(Reprinted from the Wisconsin Peace Action Mobilizer)
Harry Targ
As we celebrate Women’s History Month, it is critical to reflect on the centrality of women in the struggle for a peaceful and just world.
In 1915, 1,200 women from diverse backgrounds met in the Hague to create what
became the Women’s International League for Peace and Freedom (WILPF).
They opposed World War I and would continue to oppose war.

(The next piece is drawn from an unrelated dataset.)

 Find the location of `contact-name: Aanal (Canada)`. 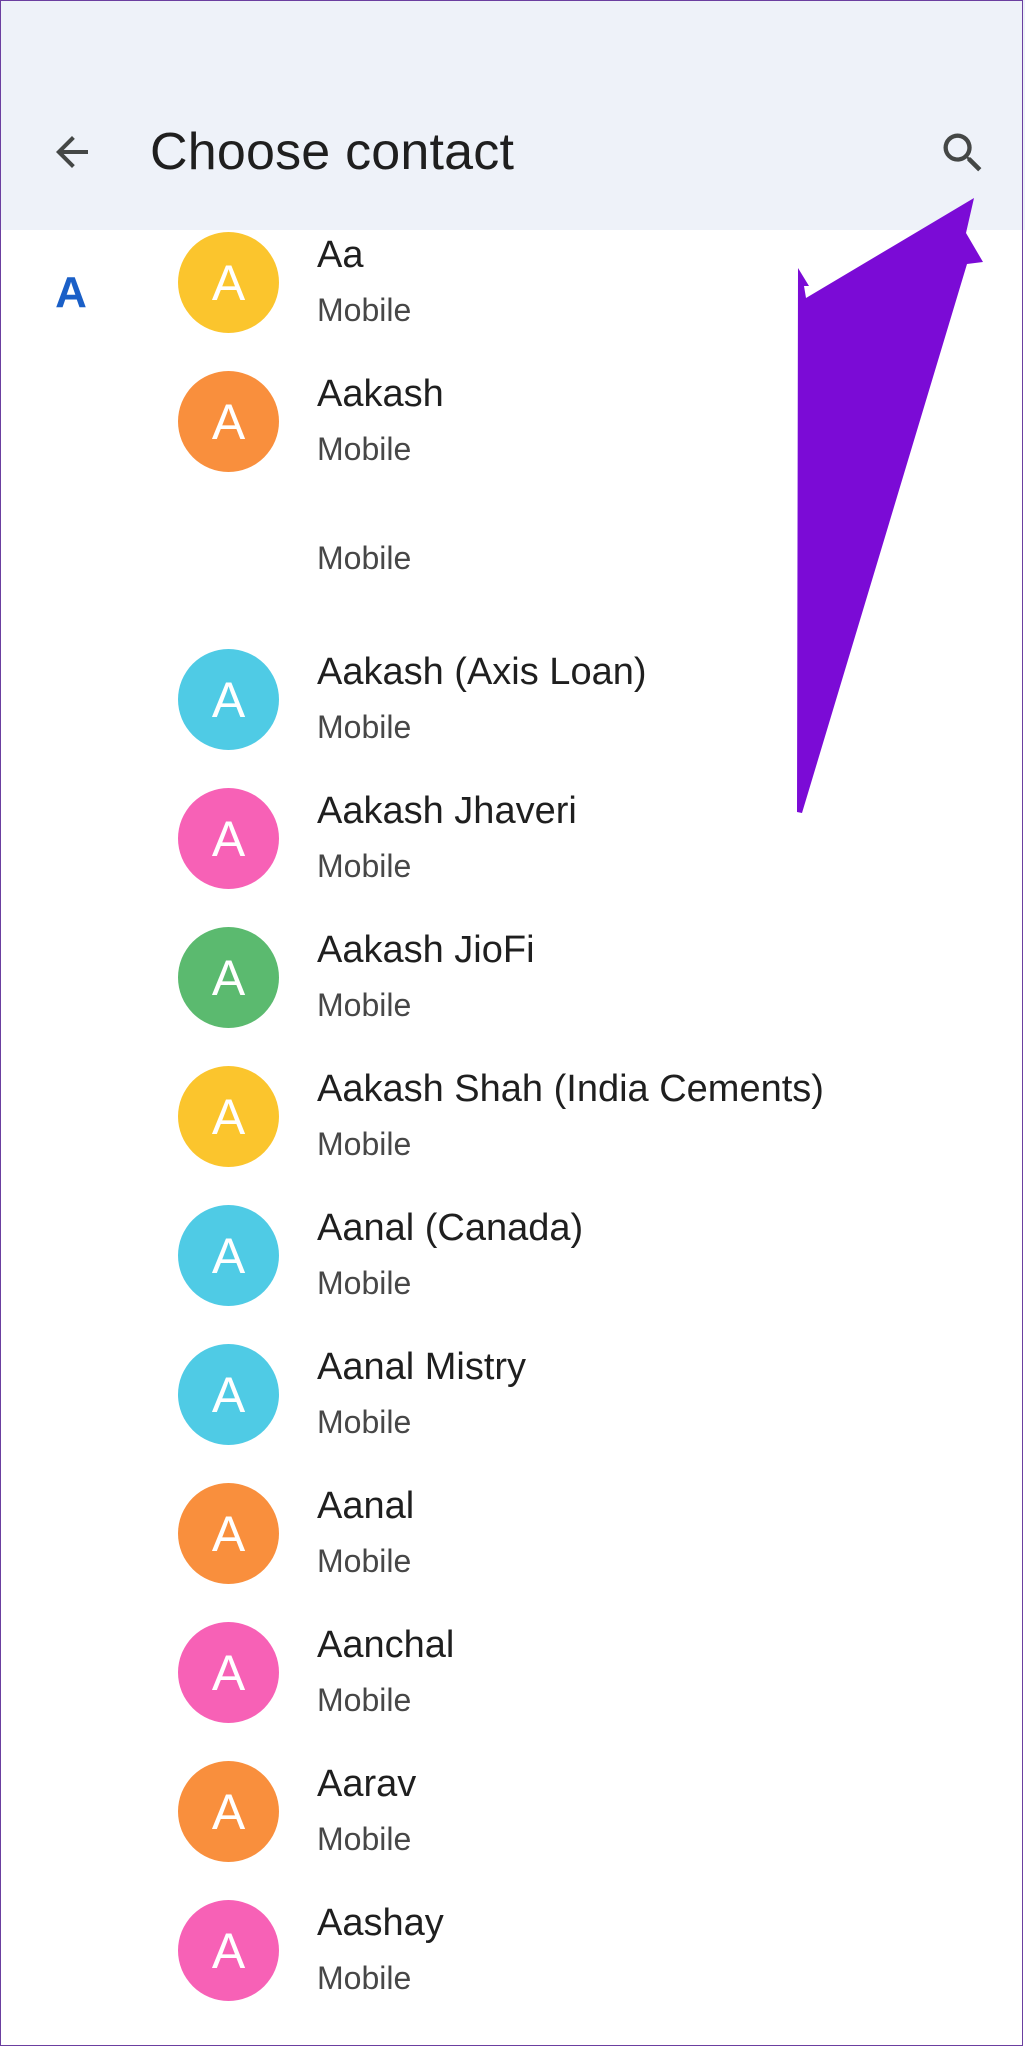

contact-name: Aanal (Canada) is located at coordinates (450, 1228). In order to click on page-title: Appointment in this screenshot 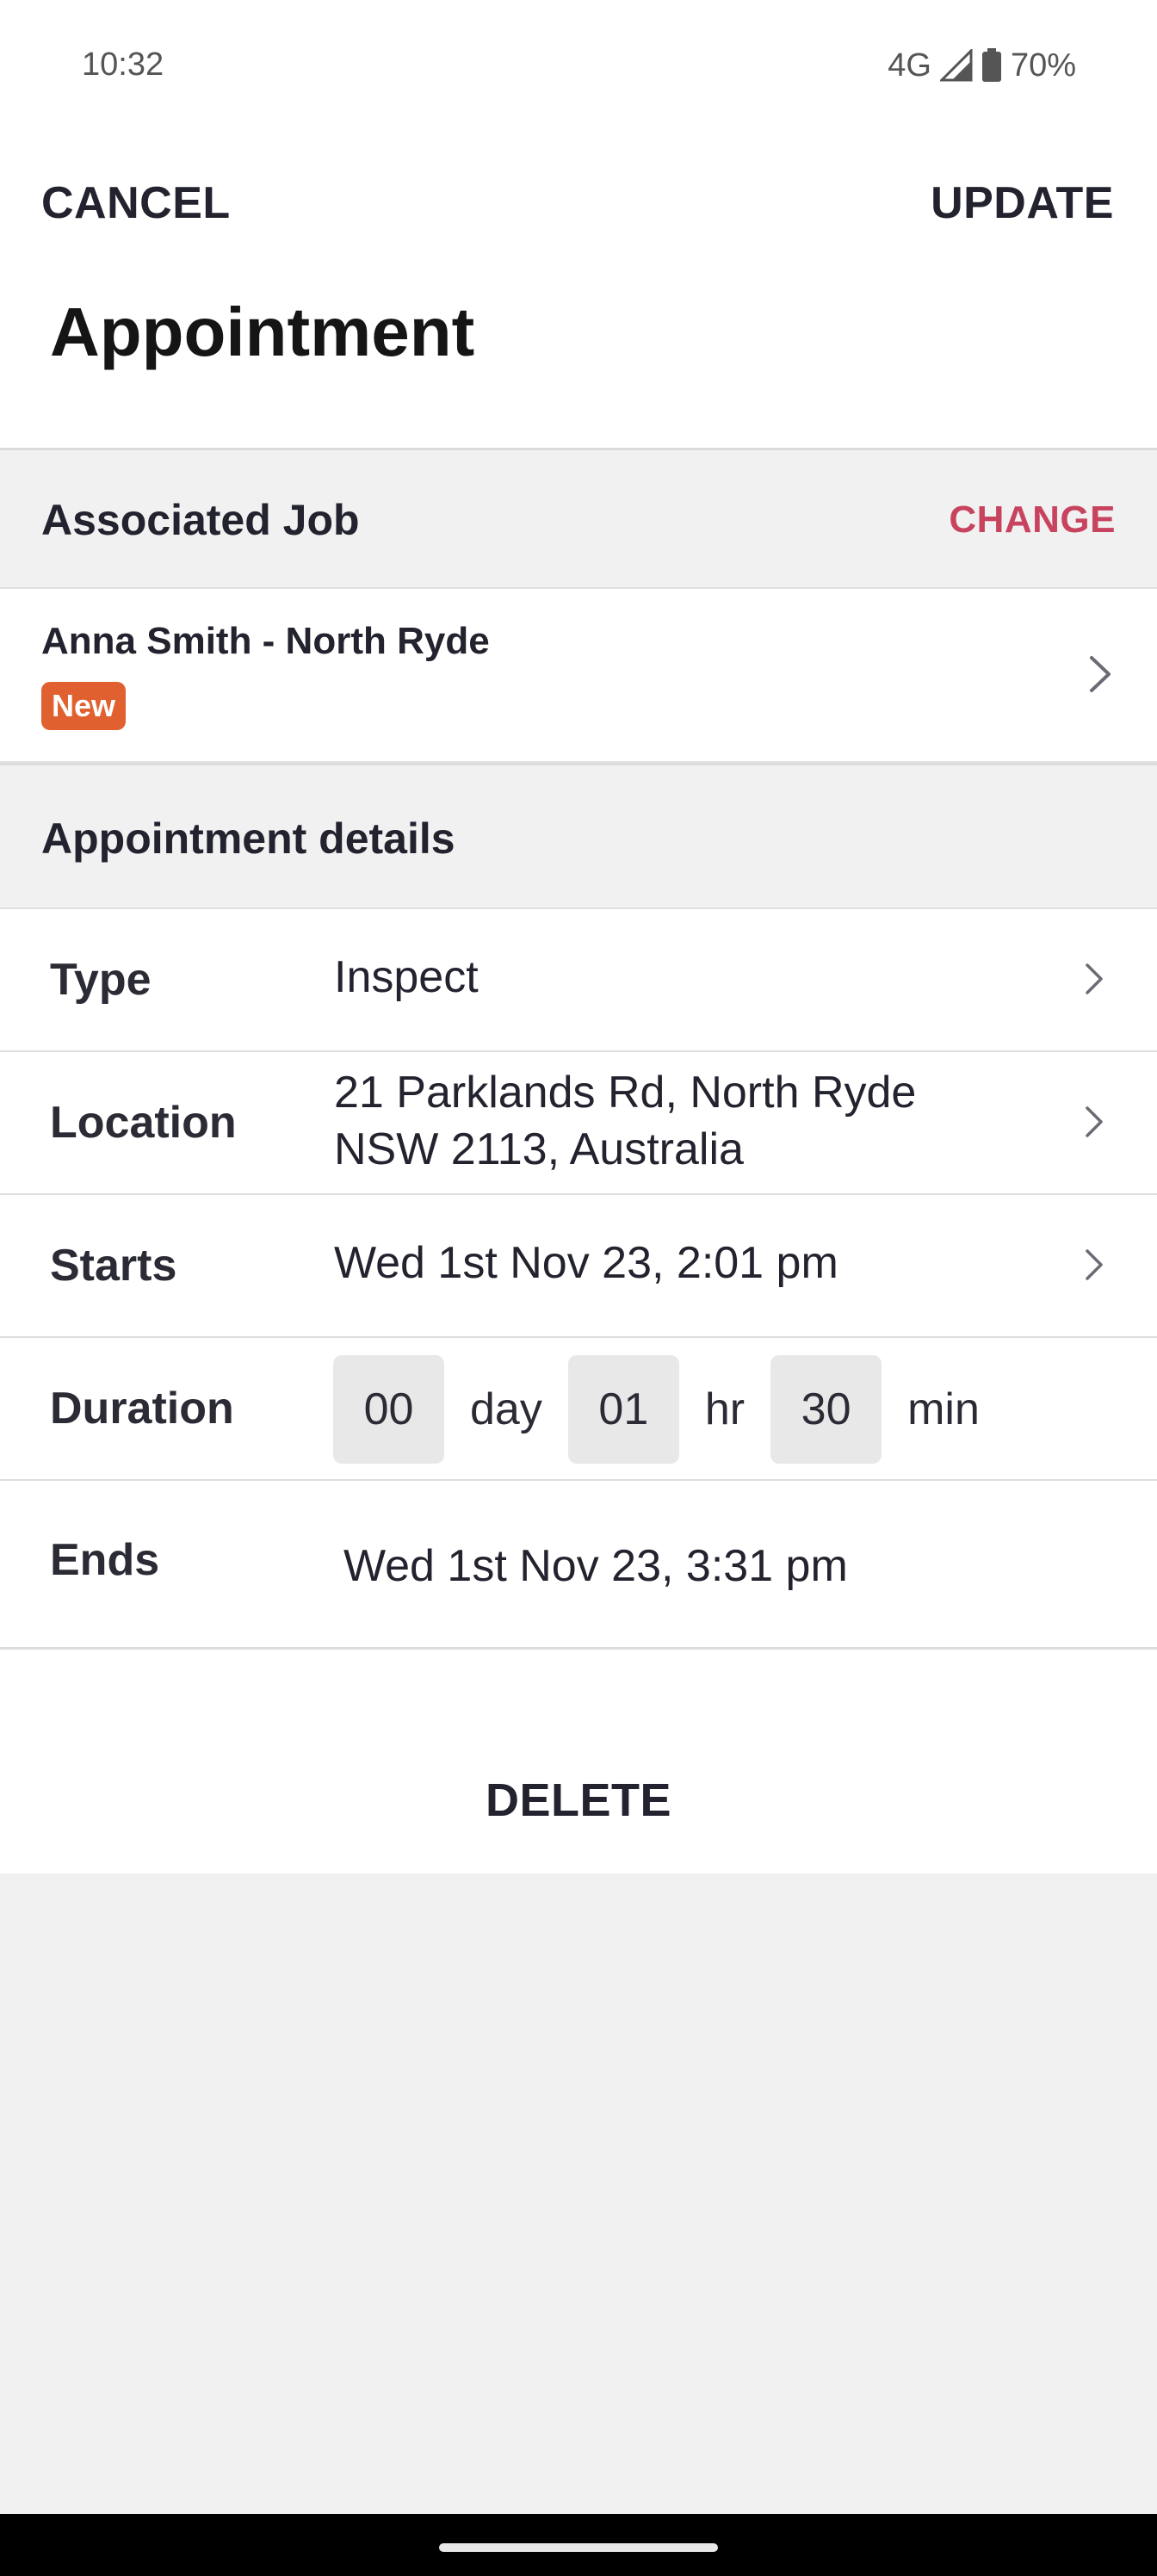, I will do `click(263, 332)`.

WILPF, the oldest peace group in the
United States was led for many years by Jane Addams, who received the Nobel
Peace Prize in 1931.
In 1961 another
women’s peace group, Women Strike for Peace, organized a
day-long national strike of 50,000 women in 60 cities demanding nuclear
disarmament. They opposed nuclear testing, increased radiation in the
atmosphere and marched to the slogan, “End the Arms Race: Not the Human Race.”
Code Pink is a
grassroots women-led organization opposing war and militarism, organized in
2002, and includes militant activists who advocate for peace, a human rights
agenda, and demand conversion from military spending to spending for health
care and green jobs.
The writing and
activism of Jane Addams has been an important inspiration that runs throughout
the educational, advocacy, and militant peace activity of women for the last
100 years. Addams’ classic essay, “Newer Ideals of Peace” was originally
published in 1907 and reissued with an introduction by Berenice Carroll and
Clint Fink in 2007.
In this essay, Carroll and Fink
indicate that Addams postulated that the tasks of peace activists must go
beyond just stopping war. According to Addams, achieving what peace researchers
later called “negative peace,” ending wars, must be coupled with “positive
peace.” Positive peace includes transformations of the societies that engaged
in warfare. These transformations must include the end of hierarchies of all kinds
including patriarchy, paternalism, the criminal justice system, and systems of
domination and subordination at the workplace. And the spirit of nationalism
must be replaced by internationalism.